El país tiene relaciones amistosas con Venezuela y Cuba, con China y Vietnam. Es un país socialista, pero un socialismo blando, con mucho espacio para la empresa privada y las libertades personales. Bielorrusia ha encontrado una vida nueva al preservar y desarrollar los elementos del socialismo que más desacreditados estaban en los primeros años de la década de los noventa. Con la creciente pérdida de esperanza en el FMI, de pronto el socialismo vuelve a asomar con paso confiado, ropaje nuevo, y cargado de nuevas esperanzas. Es una maravilla que Bielorrusia se las haya arreglado para seguir avanzando en la cuerda floja entre libertad y responsabilidad en medio de una unión que se desintegraba y teniendo que luchar contra la interferencia extranjera. La lección para los vecinos rusos es especialmente válida, e incluso conmovedora.
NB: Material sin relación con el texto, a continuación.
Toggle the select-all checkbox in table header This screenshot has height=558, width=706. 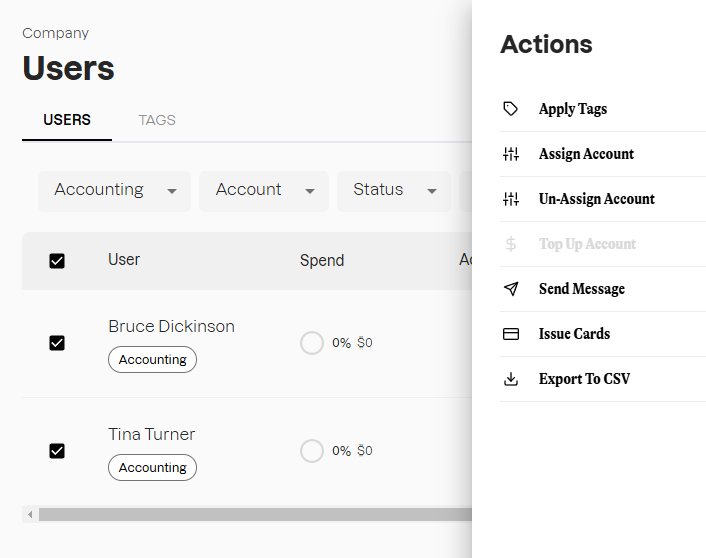[x=57, y=261]
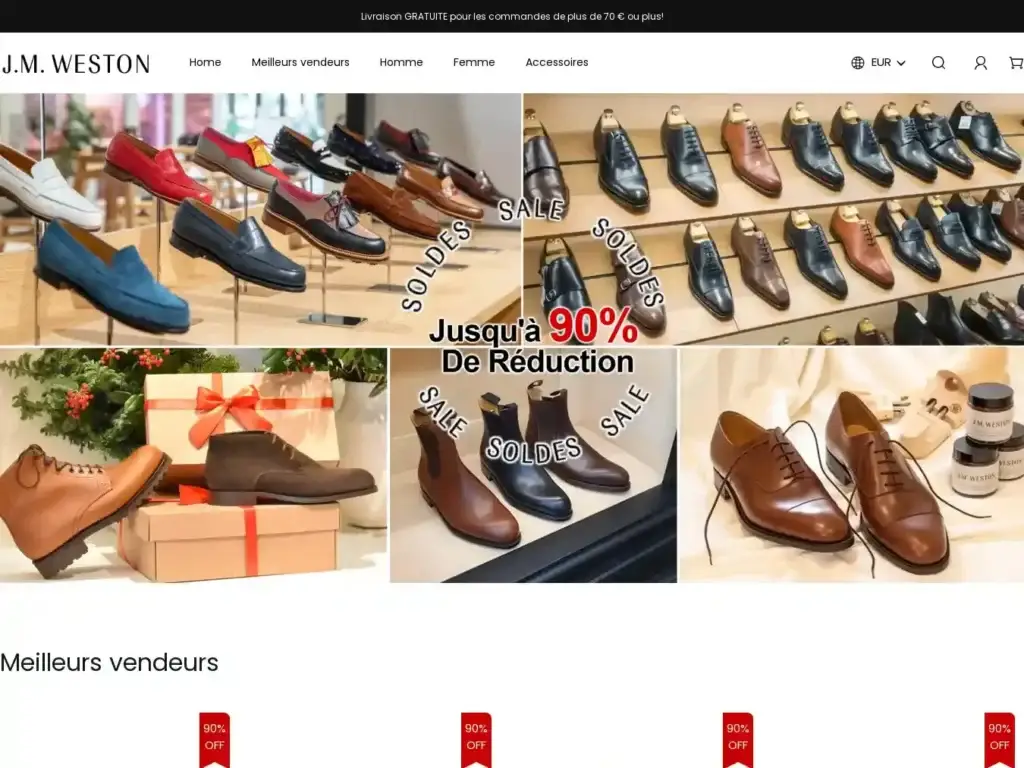Click the second 90% OFF badge

tap(476, 738)
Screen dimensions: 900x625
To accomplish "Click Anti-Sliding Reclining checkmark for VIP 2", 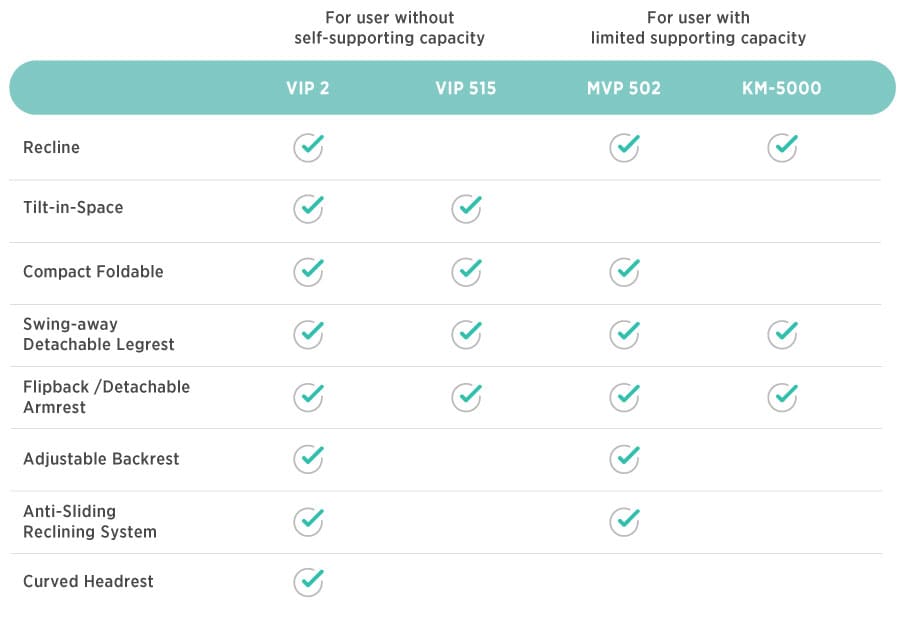I will (309, 521).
El analista político ruso Seguey Kara Murza dijo que el sistema bielorruso podría servir como maqueta para la resurrección del Estado socialista.

 

Sus palabras me recordaron la historia de la mezquita del Cristo de la Luz. Cuando el rey Alfonso VI (como reza la leyenda) entró triunfalmente cabalgando en Toledo en 1085, su caballo se hincó de hinojos ante la puerta de la mezquita. Un rayo de luz guió entonces al rey curioso hasta una recámara secreta donde descubrió que una vela había estado ardiendo detrás de la mampostería durante tres siglos y medio bajo el mando musulmán, iluminando un crucifijo oculto. Era una clara señal de que el cristianismo no dejaría de volver, aún después de un tiempo muy largo y muy oscuro. Cuando el socialismo triunfe de nuevo, los vencedores descubrirán la lámpara del socialismo alumbrando todavía desde Bielorrusia.